In uw recentste boek Gij nu schrijft u ook over kantelpunten, beslissende momenten. Wat was voor u het belangrijkste moment waardoor u dacht: nu ga ik degene worden die ik echt ben?
“In feite zijn het natuurlijk nooit momenten, je komt voetje voor voetje in een andere fase. Maar hét moment is het moment waarop ik de meest fantastische shrink van de wereld heb gevonden. Per ongeluk. Iemand uit mijn zeer naaste omgeving was suïcidaal, of zei in ieder geval dat te zijn, en daar was ik begrijpelijkerwijs ongerust over. Ik wilde weten wat de do’s en dont’s zijn in dit geval. Toen ben ik bij iemand terecht gekomen die op het eind zei: ‘ik wil me niet opdringen, maar als je zin hebt om eens voor jezélf terug te komen, kan dat.’ En ik had niets over mijzelf verteld, hè. Zij gaf me toen een wervelende speech van vijf minuten over wat en hoe ik was en wat er aan de hand zou kunnen zijn. Ik was blown away en heb meteen een reeks afspraken geboekt. Dat is echt het absolute kantelpunt waarin ik eindelijk vond wat ik al een half leven zocht maar had opgegeven te vinden: het geloof in oplossingen.”

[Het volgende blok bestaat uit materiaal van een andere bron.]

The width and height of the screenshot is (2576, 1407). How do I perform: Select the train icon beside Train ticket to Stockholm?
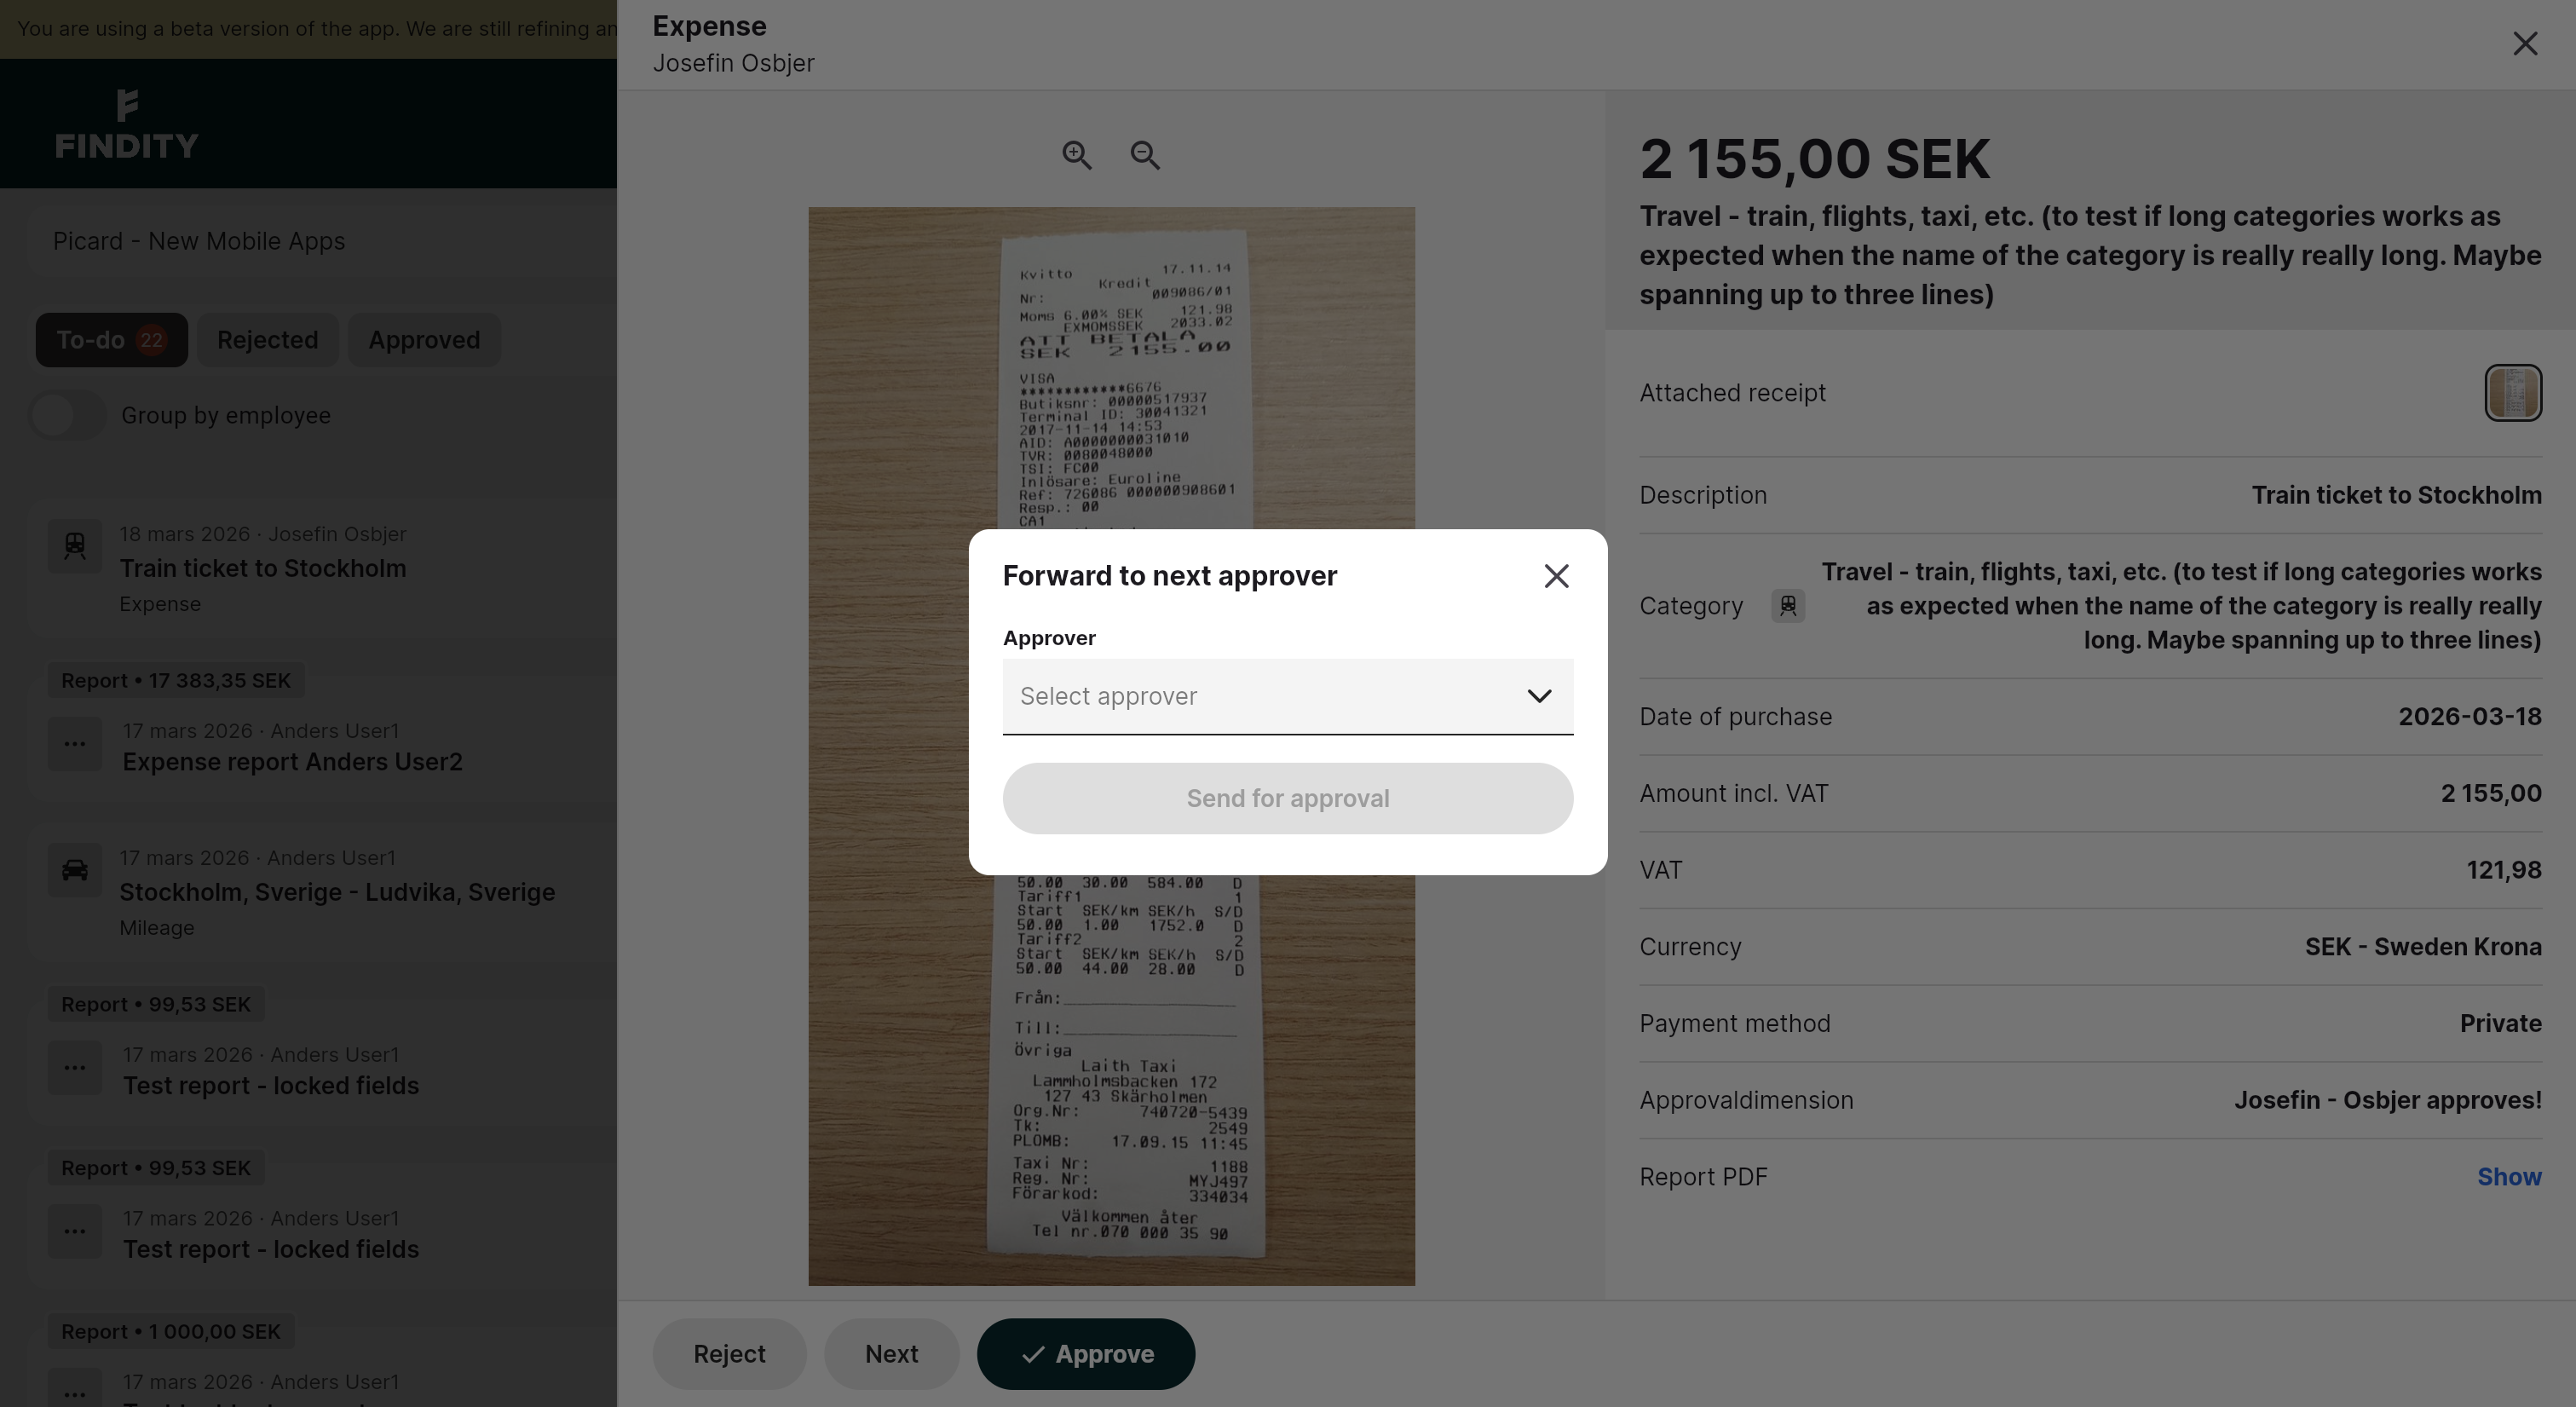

U gelooft dat we in het diepst veel meer op elkaar lijken dan dat we verschillen. Dat merkte ik toen ik in Gij nu nogal herkenbare situaties las. Hoe weet u die situaties zo te vangen?
“Dat is een goede vraag. Ik merk ook maar dat dat het effect is. Als je schrijft bestaan je lezers niet. Zo simpel is dat. Je kunt toch nooit iedereen blij maken. Dus ik kan alleen maar trouw zijn aan mezelf en een boek schrijven waarvan ik denk dat ik het moet schrijven. Een boek moet proberen mensen te verleiden om ook met zichzelf aan de haal te gaan. Om terug naar binnen te kijken. Ik wil opengooien.”
Wat was u zelf voor student?
“Ik was ongelooflijk blij toen ik eindelijk naar de universiteit mocht. Ik heb zo’n pesttijd gehad in mijn humaniora- hoe zeggen jullie dat in Nederland?”
Het vwo.
“Dat vond ik een verschrikking, die jaren. Er stond in het vierde jaar op mijn rapport: ‘Griet is klaar voor de universiteit, jammer dat ze nog twee jaar moet wachten.’ Het was zo’n verademing om opeens samen te zitten met mensen die het ook fijn vinden om een boek te lezen en naar het theater te gaan en naar de film en het museum. Eindelijk gelijkgestemden! Ik vond ook alles leuk.”
Als uw masterclasses voorbij zijn, wat hoopt u dan dat studenten van u hebben meegekregen?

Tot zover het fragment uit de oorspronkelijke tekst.